Oppure la zingarata del treno. In attesa di un treno in partenza, i cinque si appostano sul binario e avviano a prendere a schiaffi i passeggeri affacciati al finestrino. Dopo una zingarata finita male, con i quattro (Mascetti, Necchi e Perozzi) ricoverati nella stessa stanza d’ospedale, il Melandri perde la testa per la moglie del primario.
Riuscito a conquistarla, anche grazie all’aiuto telefonico degli altri tre, scompare per un periodo. Dopo l’assenza, si ripresenta disperato al cospetto del gruppo, chiedendo una mano per liberarsi e sconfiggere la cattiveria del professore (in questa occasione ai quattro si aggiunge il Sassaroli). La genialità del Necchi, invece, riesce sempre a far trovare nuovo vigore al gruppo.
Tra le invenzioni più divertenti si ricorda la celebre supercazzola del Mascetti.
Insomma, una vita che passa con la spensieratezza del branco. L’amicizia tra uomini, quella vera, solidale fino alla fine, che non riescono a crescere e che solo grazie al gruppo si tengono lontani dai guai o dai problemi della vita reale. Goliardìa, sì. Ma anche complicità e confidenza. E malinconia. Quella malinconia che sopraggiunge con i ricordi del passato, di una gioventù ormai andata.

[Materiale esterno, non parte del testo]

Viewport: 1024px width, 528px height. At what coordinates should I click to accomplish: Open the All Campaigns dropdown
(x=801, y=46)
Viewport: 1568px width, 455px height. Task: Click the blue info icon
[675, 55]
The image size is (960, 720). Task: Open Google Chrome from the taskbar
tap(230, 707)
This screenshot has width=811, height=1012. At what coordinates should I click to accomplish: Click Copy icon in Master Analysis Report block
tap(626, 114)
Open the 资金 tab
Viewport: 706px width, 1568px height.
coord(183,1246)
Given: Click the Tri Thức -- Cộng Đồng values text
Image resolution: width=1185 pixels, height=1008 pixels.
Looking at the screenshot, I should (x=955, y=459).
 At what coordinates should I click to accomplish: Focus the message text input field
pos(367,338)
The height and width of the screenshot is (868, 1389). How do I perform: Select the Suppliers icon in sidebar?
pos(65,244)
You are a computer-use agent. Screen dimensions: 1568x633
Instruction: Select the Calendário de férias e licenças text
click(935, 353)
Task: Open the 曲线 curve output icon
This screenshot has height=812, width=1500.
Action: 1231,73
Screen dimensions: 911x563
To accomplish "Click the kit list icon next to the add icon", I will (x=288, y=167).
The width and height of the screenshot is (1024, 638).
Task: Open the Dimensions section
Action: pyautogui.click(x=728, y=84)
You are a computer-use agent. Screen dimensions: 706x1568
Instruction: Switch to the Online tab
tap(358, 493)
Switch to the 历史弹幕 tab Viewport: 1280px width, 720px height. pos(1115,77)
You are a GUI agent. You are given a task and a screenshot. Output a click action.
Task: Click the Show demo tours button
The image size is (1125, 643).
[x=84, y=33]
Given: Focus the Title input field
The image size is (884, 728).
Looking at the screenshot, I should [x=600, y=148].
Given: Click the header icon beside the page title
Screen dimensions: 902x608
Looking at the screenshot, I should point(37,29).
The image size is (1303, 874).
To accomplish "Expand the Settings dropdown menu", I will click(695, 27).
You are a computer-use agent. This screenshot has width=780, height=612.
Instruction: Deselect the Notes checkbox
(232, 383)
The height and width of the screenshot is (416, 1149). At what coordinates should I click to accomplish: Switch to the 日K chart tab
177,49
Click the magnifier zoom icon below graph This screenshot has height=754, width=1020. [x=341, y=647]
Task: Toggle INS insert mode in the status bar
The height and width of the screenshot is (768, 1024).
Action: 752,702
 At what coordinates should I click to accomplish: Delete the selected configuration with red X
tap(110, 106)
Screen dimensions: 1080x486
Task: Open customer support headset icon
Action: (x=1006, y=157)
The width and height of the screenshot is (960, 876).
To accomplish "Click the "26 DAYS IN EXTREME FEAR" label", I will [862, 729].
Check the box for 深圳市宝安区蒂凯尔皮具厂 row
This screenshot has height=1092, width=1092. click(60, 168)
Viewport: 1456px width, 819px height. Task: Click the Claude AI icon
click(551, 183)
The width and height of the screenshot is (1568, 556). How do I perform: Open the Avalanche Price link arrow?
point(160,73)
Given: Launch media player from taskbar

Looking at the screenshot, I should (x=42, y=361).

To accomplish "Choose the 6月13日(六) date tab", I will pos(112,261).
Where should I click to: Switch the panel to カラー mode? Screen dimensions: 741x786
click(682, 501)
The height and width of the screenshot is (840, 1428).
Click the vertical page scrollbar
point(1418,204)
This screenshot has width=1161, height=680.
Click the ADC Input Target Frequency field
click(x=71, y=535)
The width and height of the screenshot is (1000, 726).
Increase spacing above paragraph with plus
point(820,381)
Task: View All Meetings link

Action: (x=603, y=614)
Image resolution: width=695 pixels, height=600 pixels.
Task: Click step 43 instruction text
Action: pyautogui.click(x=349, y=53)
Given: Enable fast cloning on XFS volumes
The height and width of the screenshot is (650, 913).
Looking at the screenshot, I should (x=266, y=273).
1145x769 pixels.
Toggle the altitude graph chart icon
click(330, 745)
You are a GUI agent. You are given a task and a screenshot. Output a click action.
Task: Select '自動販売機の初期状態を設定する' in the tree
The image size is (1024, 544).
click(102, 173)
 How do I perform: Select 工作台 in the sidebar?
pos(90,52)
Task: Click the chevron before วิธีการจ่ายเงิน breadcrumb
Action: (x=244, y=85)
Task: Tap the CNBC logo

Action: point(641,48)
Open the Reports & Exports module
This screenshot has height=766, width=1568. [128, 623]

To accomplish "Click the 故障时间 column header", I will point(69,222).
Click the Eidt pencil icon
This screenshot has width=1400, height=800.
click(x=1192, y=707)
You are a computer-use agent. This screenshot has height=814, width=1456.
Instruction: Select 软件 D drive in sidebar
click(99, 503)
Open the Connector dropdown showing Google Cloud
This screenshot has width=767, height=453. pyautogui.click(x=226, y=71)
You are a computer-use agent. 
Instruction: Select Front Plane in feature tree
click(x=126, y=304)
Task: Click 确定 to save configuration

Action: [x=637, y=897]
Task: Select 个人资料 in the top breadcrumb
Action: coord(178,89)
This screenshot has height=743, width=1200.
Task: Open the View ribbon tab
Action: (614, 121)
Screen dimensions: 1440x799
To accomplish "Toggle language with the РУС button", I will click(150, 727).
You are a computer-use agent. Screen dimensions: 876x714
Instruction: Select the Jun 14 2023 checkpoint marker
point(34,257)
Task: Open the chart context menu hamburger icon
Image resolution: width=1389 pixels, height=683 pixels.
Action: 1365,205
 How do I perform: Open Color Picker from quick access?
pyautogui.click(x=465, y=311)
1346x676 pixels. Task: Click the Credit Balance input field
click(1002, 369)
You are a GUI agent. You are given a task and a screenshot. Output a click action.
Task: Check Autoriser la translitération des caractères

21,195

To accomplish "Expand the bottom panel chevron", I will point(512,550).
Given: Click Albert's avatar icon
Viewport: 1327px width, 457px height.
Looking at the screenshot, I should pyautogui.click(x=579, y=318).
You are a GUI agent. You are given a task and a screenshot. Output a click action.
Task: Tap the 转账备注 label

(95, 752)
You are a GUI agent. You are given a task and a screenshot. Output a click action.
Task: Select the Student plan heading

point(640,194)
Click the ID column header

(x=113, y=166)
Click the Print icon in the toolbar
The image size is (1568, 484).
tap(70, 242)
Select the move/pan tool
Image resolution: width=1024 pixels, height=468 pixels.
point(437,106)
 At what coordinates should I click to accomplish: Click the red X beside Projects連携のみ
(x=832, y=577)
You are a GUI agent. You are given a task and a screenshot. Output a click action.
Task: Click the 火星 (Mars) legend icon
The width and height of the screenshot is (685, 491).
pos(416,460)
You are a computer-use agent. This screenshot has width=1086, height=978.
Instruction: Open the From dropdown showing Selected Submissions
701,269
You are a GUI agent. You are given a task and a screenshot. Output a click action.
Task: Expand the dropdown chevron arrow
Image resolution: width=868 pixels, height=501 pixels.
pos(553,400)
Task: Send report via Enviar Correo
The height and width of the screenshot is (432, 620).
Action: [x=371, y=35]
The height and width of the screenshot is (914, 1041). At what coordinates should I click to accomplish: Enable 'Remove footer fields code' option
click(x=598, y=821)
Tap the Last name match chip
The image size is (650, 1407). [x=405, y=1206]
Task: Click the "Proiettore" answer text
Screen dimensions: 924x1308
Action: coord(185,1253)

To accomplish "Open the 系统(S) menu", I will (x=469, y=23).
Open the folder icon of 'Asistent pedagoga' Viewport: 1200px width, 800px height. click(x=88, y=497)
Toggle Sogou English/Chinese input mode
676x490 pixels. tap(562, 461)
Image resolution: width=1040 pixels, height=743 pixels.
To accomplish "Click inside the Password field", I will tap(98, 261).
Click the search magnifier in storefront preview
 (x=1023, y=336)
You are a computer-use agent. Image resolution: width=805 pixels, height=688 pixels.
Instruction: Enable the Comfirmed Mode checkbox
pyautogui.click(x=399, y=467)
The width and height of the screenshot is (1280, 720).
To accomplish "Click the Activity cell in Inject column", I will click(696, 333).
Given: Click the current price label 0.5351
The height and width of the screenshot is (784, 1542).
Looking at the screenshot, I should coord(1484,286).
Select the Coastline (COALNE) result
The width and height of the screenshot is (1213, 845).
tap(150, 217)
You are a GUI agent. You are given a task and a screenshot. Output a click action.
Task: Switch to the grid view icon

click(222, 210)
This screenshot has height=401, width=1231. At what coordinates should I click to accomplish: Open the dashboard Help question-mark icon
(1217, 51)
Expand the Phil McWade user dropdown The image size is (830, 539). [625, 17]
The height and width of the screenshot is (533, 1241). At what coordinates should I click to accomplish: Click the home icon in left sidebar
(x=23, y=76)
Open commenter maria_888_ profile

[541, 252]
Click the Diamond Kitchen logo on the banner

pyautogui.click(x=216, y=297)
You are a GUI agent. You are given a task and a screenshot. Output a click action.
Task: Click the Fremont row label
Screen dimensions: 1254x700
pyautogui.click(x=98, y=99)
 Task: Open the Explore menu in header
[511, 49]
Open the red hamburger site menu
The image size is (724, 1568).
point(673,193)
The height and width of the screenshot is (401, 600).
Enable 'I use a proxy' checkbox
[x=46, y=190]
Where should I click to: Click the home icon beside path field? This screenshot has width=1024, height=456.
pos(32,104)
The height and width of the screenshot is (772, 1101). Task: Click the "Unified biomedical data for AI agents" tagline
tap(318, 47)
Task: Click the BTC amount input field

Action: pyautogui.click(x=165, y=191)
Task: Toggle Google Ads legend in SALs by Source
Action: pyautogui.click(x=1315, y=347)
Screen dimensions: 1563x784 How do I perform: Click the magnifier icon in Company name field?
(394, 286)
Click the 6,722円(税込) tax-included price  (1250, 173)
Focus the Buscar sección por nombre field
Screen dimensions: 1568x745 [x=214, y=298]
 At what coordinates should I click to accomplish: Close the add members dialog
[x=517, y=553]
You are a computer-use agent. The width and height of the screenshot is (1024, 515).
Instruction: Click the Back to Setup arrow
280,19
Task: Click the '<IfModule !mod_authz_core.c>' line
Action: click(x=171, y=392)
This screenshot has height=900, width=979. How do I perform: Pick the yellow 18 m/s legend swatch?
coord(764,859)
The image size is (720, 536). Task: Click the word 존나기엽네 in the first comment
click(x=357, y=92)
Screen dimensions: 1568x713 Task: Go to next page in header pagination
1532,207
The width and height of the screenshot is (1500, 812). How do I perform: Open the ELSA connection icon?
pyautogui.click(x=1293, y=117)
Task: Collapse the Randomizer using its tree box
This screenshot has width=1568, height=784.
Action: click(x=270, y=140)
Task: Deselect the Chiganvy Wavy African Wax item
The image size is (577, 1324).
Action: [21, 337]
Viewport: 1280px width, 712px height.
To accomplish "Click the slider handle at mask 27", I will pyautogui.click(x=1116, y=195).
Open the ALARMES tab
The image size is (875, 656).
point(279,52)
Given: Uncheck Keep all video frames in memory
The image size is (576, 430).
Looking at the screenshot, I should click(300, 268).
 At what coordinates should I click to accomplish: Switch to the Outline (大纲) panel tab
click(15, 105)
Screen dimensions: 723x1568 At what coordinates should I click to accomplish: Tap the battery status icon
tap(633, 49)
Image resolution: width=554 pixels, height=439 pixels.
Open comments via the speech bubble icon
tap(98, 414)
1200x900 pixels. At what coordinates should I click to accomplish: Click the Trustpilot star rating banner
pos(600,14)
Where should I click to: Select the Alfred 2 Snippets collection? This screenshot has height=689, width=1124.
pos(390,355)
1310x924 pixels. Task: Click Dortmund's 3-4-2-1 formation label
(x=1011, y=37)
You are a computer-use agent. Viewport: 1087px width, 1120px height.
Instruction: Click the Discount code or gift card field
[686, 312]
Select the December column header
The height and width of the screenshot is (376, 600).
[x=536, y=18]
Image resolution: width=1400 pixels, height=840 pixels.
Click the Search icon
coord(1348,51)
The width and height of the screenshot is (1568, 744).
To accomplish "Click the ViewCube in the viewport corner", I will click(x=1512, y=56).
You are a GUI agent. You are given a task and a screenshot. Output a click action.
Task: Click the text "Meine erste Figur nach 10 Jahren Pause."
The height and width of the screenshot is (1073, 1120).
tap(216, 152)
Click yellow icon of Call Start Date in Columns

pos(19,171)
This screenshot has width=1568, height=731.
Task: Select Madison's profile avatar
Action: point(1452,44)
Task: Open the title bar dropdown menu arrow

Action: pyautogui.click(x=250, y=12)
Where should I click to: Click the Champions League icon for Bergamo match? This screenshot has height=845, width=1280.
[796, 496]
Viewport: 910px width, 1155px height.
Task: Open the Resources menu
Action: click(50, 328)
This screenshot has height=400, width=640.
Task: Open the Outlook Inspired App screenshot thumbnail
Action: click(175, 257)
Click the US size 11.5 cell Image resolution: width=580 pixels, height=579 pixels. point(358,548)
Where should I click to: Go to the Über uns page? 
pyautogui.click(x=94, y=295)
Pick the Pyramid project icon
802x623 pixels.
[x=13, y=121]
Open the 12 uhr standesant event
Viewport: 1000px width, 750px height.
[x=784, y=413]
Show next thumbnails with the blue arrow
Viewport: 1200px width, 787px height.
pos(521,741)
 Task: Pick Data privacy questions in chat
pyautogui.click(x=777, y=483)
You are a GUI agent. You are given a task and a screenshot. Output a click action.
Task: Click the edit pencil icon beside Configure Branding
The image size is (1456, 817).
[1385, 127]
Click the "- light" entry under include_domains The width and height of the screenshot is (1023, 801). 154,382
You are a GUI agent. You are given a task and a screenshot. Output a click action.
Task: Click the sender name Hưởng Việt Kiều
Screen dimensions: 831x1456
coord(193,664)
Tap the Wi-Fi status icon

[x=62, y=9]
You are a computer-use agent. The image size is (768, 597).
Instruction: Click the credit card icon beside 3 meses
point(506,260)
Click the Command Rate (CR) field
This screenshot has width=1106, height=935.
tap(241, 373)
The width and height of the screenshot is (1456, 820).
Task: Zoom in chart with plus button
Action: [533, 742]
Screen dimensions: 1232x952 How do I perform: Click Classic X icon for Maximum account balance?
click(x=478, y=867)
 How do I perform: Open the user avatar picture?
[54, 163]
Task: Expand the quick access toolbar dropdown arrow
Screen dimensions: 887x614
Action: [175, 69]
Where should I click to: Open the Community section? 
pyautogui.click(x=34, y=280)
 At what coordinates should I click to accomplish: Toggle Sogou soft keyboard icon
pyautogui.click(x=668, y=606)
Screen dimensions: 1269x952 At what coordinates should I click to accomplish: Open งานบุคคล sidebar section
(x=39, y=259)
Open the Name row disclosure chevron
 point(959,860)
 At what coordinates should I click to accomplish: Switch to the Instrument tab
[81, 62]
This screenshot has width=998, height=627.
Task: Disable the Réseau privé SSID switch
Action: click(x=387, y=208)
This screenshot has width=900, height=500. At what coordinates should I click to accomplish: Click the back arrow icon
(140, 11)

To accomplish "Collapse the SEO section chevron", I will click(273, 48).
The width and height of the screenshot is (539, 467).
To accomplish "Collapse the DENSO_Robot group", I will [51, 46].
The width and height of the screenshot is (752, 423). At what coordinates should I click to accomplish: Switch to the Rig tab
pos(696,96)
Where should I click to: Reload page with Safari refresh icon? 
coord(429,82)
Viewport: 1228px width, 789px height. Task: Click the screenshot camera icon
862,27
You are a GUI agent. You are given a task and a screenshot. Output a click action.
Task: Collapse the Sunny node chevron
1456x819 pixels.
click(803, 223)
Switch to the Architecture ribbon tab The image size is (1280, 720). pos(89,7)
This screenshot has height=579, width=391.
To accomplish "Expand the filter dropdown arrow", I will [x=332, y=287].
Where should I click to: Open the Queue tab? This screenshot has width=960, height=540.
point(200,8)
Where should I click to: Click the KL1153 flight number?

Una estrema conoscenza dell’altro. Conoscere a memoria pregi e difetti di un amico fa in modo che la comitiva proceda tranquilla. Amici Miei rappresenta, come detto, un caposaldo della commedia all’italiana. Marginali, ma non troppo, le figure femminili: Carmen Necchi (Franca Tamantini); Alice Mascetti (Milena Vukotic); Donatella Sassaroli (Olga Karlatos) e Titti (Silvia Dionisi), amante del Mascetti, chiamate a sopportare loro malgrado le scorribande dei loro uomini. La pellicola riscuote un discreto successo, portando alla vittoria del David di Donatello per Mario Monicelli (miglior regista) e Ugo Tognazzi (Miglior attore protagonista). Un globo d’oro per Duilio Del Prete come miglior attore rivelazione e tre nastro d’argento (Miglior produttore, miglior soggetto originale e migliore sceneggiatura).
Un film che fa riflettere anche a distanza di quarant’anni. Buona visione.